SCOTT@orcl_12.1.0.2.0> ALTER TABLE candidate_name_stage ADD (cinits VARCHAR2(40))
2 /
Table altered.
SCOTT@orcl_12.1.0.2.0> UPDATE candidate_name_stage SET cinits = upper(regexp_replace(candidate_name,'(^| )([^ ])([^ ])*','\2'))
2 /
904 rows updated.
SCOTT@orcl_12.1.0.2.0> ALTER TABLE target_name_stage ADD (tinits VARCHAR2(40))
2 /
Table altered.
SCOTT@orcl_12.1.0.2.0> UPDATE target_name_stage SET tinits = upper(regexp_replace(target_name,'(^| )([^ ])([^ ])*','\2'))
2 /
443 rows updated.
-- indexes:
SCOTT@orcl_12.1.0.2.0> CREATE INDEX cns_inits_idx ON candidate_name_stage (cinits);
Index created.
SCOTT@orcl_12.1.0.2.0> exec ctx_ddl.drop_preference ('my_ds')
PL/SQL procedure successfully completed.
SCOTT@orcl_12.1.0.2.0> exec ctx_ddl.create_preference ('my_ds', 'MULTI_COLUMN_DATASTORE')
PL/SQL procedure successfully completed.
SCOTT@orcl_12.1.0.2.0> exec ctx_ddl.set_attribute ('my_ds', 'COLUMNS', 'target_name name')
PL/SQL procedure successfully completed.
SCOTT@orcl_12.1.0.2.0> exec ctx_ddl.drop_section_group ('my_secgrp')
PL/SQL procedure successfully completed.
SCOTT@orcl_12.1.0.2.0> exec ctx_ddl.create_section_group('my_secgrp', 'BASIC_SECTION_GROUP')
PL/SQL procedure successfully completed.
SCOTT@orcl_12.1.0.2.0> exec ctx_ddl.add_ndata_section ('my_secgrp', 'name', 'name')

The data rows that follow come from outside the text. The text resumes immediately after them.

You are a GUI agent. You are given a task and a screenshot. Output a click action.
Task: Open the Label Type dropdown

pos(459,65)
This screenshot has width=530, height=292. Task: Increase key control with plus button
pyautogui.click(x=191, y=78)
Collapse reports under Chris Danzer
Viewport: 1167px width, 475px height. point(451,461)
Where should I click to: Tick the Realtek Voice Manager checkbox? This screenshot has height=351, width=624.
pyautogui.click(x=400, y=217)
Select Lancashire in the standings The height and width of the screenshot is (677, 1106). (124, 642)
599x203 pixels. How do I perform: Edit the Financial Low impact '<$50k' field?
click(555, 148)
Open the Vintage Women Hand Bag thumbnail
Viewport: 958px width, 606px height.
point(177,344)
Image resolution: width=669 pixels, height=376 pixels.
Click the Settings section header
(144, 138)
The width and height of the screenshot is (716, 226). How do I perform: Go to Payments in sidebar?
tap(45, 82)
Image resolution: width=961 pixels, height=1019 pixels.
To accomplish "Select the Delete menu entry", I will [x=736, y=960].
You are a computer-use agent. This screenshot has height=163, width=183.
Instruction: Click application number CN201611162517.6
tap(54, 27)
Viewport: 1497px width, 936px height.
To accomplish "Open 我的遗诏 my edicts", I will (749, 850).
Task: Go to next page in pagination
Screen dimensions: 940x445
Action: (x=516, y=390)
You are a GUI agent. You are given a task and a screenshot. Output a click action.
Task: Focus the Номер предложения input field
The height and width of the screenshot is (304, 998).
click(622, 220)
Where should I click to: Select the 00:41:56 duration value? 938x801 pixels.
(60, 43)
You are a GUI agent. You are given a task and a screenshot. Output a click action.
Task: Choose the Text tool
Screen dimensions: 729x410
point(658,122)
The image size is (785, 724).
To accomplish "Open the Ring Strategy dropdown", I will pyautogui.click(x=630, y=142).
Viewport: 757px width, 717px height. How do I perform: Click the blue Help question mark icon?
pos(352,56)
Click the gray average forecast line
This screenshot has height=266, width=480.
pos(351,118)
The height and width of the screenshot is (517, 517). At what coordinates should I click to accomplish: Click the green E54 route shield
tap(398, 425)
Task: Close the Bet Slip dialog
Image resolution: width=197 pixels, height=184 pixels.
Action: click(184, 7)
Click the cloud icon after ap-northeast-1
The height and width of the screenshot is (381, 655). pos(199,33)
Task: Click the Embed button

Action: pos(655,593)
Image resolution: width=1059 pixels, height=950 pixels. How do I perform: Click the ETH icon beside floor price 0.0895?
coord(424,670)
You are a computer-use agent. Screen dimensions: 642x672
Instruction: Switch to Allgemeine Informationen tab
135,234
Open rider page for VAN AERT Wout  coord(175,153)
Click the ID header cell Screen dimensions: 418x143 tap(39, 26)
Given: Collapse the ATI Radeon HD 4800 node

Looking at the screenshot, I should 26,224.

PL/SQL procedure successfully completed.
SCOTT@orcl_12.1.0.2.0> -- text index uses filter by tinits
SCOTT@orcl_12.1.0.2.0> CREATE INDEX target_name_idx ON target_name_stage(target_name) INDEXTYPE IS CTXSYS.CONTEXT
2 FILTER BY tinits
3 parameters ('datastore my_ds section group my_secgrp')
4 /
Index created.
-- gather statistics:
SCOTT@orcl_12.1.0.2.0> exec dbms_stats.gather_table_stats (USER, 'CANDIDATE_NAME_STAGE')
PL/SQL procedure successfully completed.
SCOTT@orcl_12.1.0.2.0> exec dbms_stats.gather_table_stats (USER, 'TARGET_NAME_STAGE')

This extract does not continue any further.